The people of Nazareth are witnesses to Jesus the prophet, Jesus the Messiah, even Jesus the Son of God.  But all they are willing to see is a carpenter.  It’s not wrong.  But it’s not enough.  And their lack of openness means that Jesus is limited in the deeds of power he can do.  The kingdom of God doesn’t become a reality, because of their unbelief and lack of openness.

By contrast, in the second half of the reading, the disciples are sent out by Jesus with hardly anything – no money, no food, not even a change of clothes – and they are sent to unfamiliar towns where they don’t know anybody, and they see the kingdom of God take shape in powerful ways – demons are cast out and the sick are cured, and people are brought to repentance.  That takes place wherever the disciples are welcomed.  The kingdom of God becomes real where there is hospitality and openness rather than fear and a desire to protect oneself.  Instead of the disciples being seen as strangers and therefore potentially dangerous, and needing to be excluded, they are seen as strangers and therefore vulnerable and in need of hospitality.  The hosts who respond to the disciples’ vulnerability are the ones who enter the kingdom.  The ones who trust that there is more to the stranger than meets the eye are the ones who receive God’s blessing.  Because in welcoming the stranger we are welcoming Jesus himself.  In looking beyond the labels we are discerning the image of God in other people.

However well we think we know Jesus, there is always a sense that, in Albert Schweitzer’s phrase, ‘He comes to us as one unknown.’  He identifies with the outsider, the marginalised, the powerless, and the way we respond to such people determines how we receive Christ himself.

So do you see why the task of the preacher is hazardous?  I cannot presume to know the mind of God.  I cannot fake a familiarity which, if it exists, is illusory.  All I can do is point to the cross and say:  There he is.

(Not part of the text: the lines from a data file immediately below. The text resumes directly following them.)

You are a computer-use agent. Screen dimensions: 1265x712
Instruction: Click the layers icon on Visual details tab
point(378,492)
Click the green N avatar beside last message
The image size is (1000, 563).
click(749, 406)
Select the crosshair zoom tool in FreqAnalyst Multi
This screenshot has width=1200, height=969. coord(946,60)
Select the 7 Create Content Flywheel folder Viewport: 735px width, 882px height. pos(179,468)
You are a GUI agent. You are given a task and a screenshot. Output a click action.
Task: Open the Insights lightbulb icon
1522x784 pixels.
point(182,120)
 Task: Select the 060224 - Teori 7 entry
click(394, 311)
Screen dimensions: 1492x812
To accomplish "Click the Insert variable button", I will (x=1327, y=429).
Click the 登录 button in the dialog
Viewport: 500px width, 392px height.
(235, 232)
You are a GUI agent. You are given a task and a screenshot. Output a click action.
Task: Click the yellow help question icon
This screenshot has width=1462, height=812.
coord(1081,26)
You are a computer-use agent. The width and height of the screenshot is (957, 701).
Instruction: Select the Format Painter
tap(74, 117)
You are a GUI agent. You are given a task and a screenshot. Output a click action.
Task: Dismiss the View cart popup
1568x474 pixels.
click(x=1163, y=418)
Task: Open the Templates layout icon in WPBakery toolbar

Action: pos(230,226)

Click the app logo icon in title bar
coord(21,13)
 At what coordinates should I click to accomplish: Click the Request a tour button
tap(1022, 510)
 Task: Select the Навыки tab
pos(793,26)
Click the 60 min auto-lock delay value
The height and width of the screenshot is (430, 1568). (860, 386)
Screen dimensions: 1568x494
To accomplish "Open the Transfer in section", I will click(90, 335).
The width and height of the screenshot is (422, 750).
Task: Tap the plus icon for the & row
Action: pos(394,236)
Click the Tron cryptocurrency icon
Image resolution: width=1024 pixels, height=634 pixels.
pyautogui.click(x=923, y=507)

Not a victim, but a victorious Lord.  Not a carpenter, but the Christ.  Not a symbol, but the Saviour.  There he is, in all those who are like him; the vulnerable and poor, the rejected and misunderstood, the victims of injustice and prejudice.  That’s where you find Jesus.  And as you receive them so you receive him, and the kingdom of God takes shape, as the poor hear good news and the captives are set free and the sick are healed.

I wonder.  Who are you sitting next to in the Cathedral this morning?  If you could be see past the label, it might be Christ himself.